The group performs external clinical diagnosis of ciliopathies, hematologic and reproductive pathologies to Hospitals.
The group is actively engaged in student advance training and dissemination of scientific knowledge.
The main goal of the BGR&MCM group is to coordinate research efforts intended to clinical based research.
Main research areas:
Over the past years, the members of this group gave major contributions to improve health care assistance and patients wellbeing. Specifically, for the first time, we had described the mechanism for successful intracytoplasmic sperm injection and that underlies the human oocyte activation after fertilization (in collaboration with France). Further, in collaboration with France, we contributed to the first human birth after intracytoplasmic sperm injection with male gamete in different differentiation stages namely with round spermatids and immature elongated spermatids, as well as, with novel methods, explicitly with a method for total immotile sperm in intracytoplasmic sperm injection and intracytoplasmic sperm injection using electroejaculation in a man with spinal cord injury. Our collaboration with France had also resulted in the achievement of the first human embryos obtained by somatic cloning.

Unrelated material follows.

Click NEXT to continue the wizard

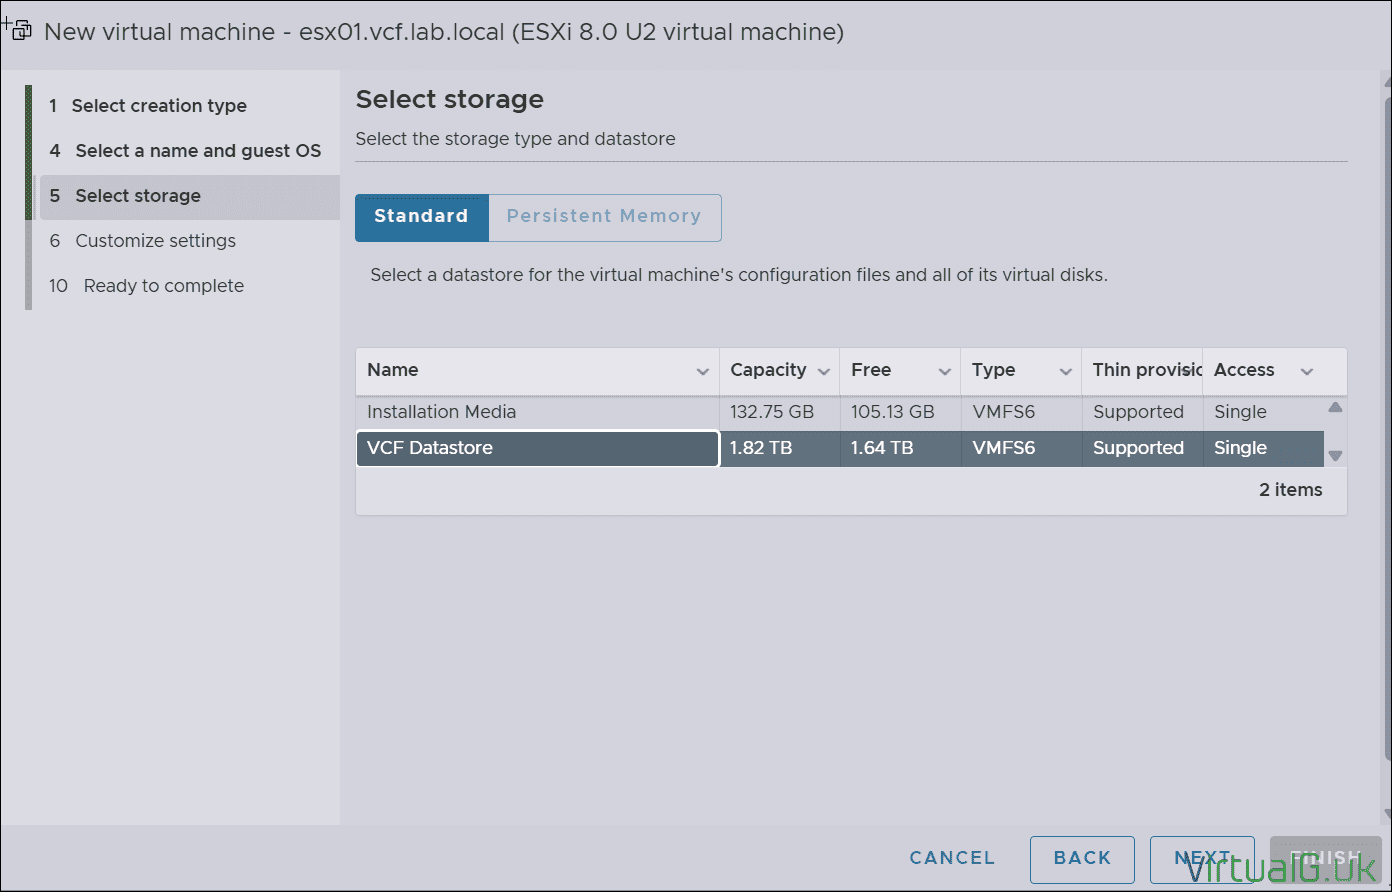click(x=1202, y=858)
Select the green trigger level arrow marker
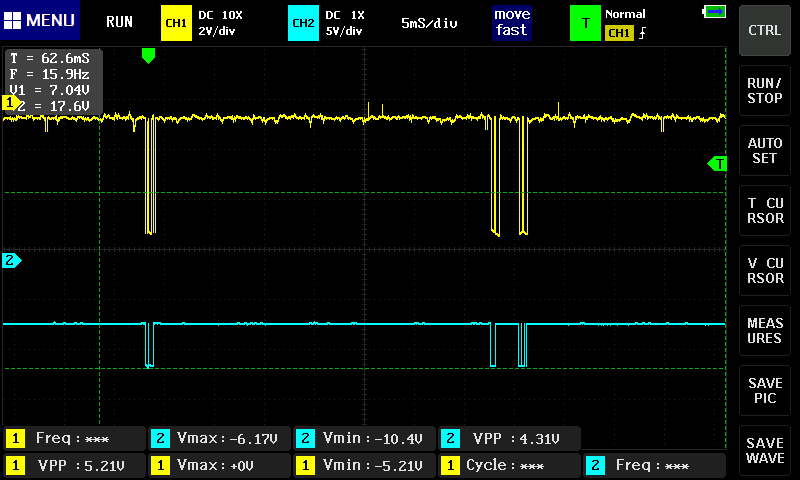The image size is (800, 480). point(717,163)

Additionally, members of our group actively worked to accomplish the first human births after preimplantation genetic diagnosis for Portuguese familiar amyloidotic neuropathy and to achieve for the first time important medical and scientific advances, namely: the first Portuguese human ovarian tissue transplantation, the first development of a system to support in vitro differentiation of spermatocytes into spermatids, the first determination of a new method for cryopreservation of human spermatogonial stem cells, the first description of male germ cells imprinting defects, the first description of the AZFa locus and that its deletion causes Sertoly only syndrome (with Germany), the first description of the AZFc locus and the DAZ region and that microdeletion of DAZ1 causes severe oligozoospermia with progressive evolution to azoospermia (with Germany), the first mice obtained after somatic cloning using zona-free oocytes (with Scotland), first descriptions of several human oocyte dimorphisms, the first application of stereologic methods to the study of immature human oocytes, first description of new gene mutations causing congenital absence of the vas deferens (CFTR-CBAVD), first description of new gene mutations causing human sperm total immotility, first description of new gene mutations causing primary ciliary dyskinesia and situs inversus totalis, first description of new gene mutations causing neuromuscular diseases, first determination of the molecular mechanisms elicited by different medicines (antineoplastic agents, others) over the human sperm structure and DNA integrity, first characterization of a new method for human sperm purification, first determination of new human sperm fragmentation patterns.